Il tuo obiettivo: Prosegui l'intervento su Romano Amerio e il modernismo riportato più sotto, riprendendo dopo la sua ultima frase.

AMERIO: TANTO DOGMA, TANTA CHIESA.
NIENTE DOGMA, NIENTE CHIESA
Per gentile concessione dell'Autore pubblichiamo l'intervento del Prof. Enrico Maria Radaelli al Convegno tenuto dalla Fondazione Lepanto il 23 giugno 2018: Vecchio e Nuovo Modernismo: radici della crisi nella Chiesa
Ringrazio la Fondazione Lepanto, il suo Presidente Prof. Roberto de Mattei, tutti i presenti.
Nel giugno del ‘26, a 21 anni, Romano Amerio vedeva pubblicato su Pagine nostre, periodico della diocesi di Lugano, un suo pensiero che si potrà ritenere cardinale: «Il problema dell’uomo è il problema dell’adorazione, e tutto il resto è fatto per porvi luce e sostanza». “Deus Trinitas first”.
AMERIO: "DEUS TRINITAS FIRST".
MODERNISTA: “DEUS TRINITAS NOTHING”.
MODERNISTA: “DEUS TRINITAS NOTHING”.
La storia del mondo è teocentrica, anzi cristocentrica, e per nulla antropocentrica: l’uomo è in seconda fila. Una teologia che non esalti tale centralità scenica e sostanziale di Dio non è una teologia cattolica.
Tutto il contrario di ciò che vuole il modernista, per il quale il primo attore sui popoli e sulla storia è lo spirito del mondo: Deus Trinitas nothing.
Perché lo vuole? Per la sua libertà, per la sua indipendenza. Questa è la causa della lotta su tutti i fronti che sta avvenendo tra mondo e Chiesa.
Il principio d’autorità nasce da Dio, ed è stabilito in Gesù Cristo, mediatore san Paolo: « Se anche noi stessi, o un Angelo del Cielo, venisse ad annunciarvi un Vangelo diverso da quello che vi abbiamo annunciato noi, sia egli anàtema » (Gal 1,8).
In Stat Veritas. Seguito a “Iota unum”, Amerio lo fissa così: « La parola è da più del parlante umano che la proferisce e non ha da confrontarsi, da commisurarsi, da verificarsi con qualche cosa che sia altro da sé ».

Sezione dati:
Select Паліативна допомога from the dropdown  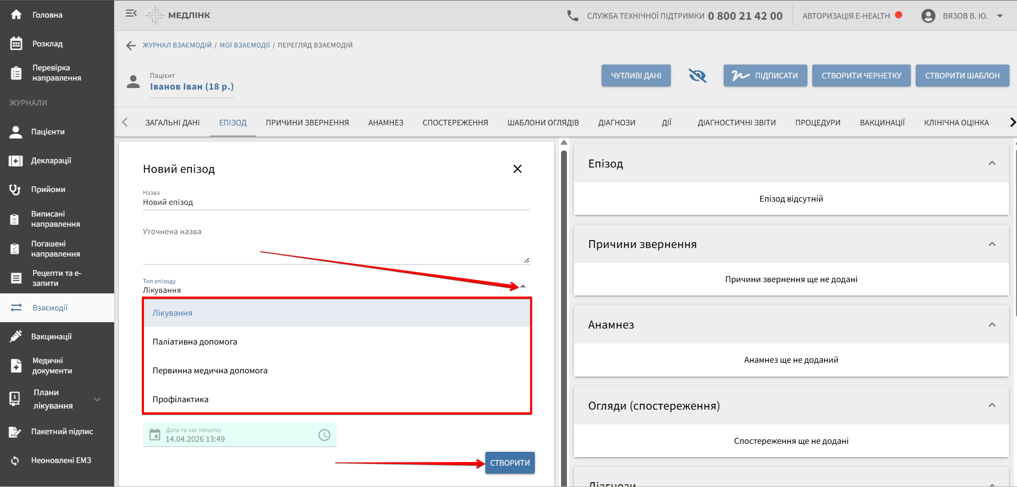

Problema risolto:
In Iota unum. Studio delle variazioni della Chiesa cattolica nel secolo XX, Amerio collega l’annidamento dello spirito del mondo, posto dagli Illuministi, allo spirito di indipendenza del mondo, fronteggiato invano da Pio IX, X e XII coi tre Sillabi del ‘874, ‘907 e ‘950. Invano, perché lo spirito di indipendenza si fa scaltro, e col Buonaiuti (« Non contro Roma né senza Roma, ma con Roma e in Roma ») capisce che per sconfiggere la divina Auctoritasbisogna seguirla. O almeno: così farle credere.
Lo scopre Amerio, individuando nelle prime pagine del suo libro-cattedrale il primo cardine su cui ruota il sistema logico-metafisico della Chiesa (Iota unum, pp. 27-8 Lindau): « La leggedella conservazione storica della Chiesa », scrive, permette di distinguere con precisione che « la Chiesa non va perduta nel caso non pareggiasse la verità, ma nel caso perdesse la verità » (marcature dell’Autore).
AMERIO: “SPAREGGIARE” LA VERITÀ NON È “PERDERLA”.
MODERNISTA: CAPITO. ORA SO COME PROCEDERE.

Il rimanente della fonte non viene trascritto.